■ RECORDS TO USE
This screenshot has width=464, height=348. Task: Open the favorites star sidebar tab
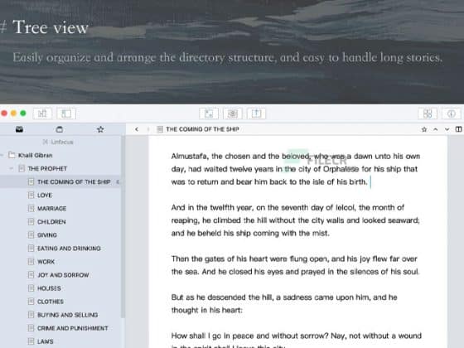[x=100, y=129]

--

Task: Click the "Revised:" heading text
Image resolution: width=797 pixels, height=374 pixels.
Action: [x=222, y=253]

■ THE REQUEST
Update the items from the line containing "This screenshot has" through the line containing "[x=100, y=129]", inclusive, replacing "sidebar" with "side panel" and leaving everything else unchanged. Omit the pictures from your answer.

■ ANSWER TO THIS EXERCISE
This screenshot has width=464, height=348. Task: Open the favorites star side panel tab
[x=100, y=129]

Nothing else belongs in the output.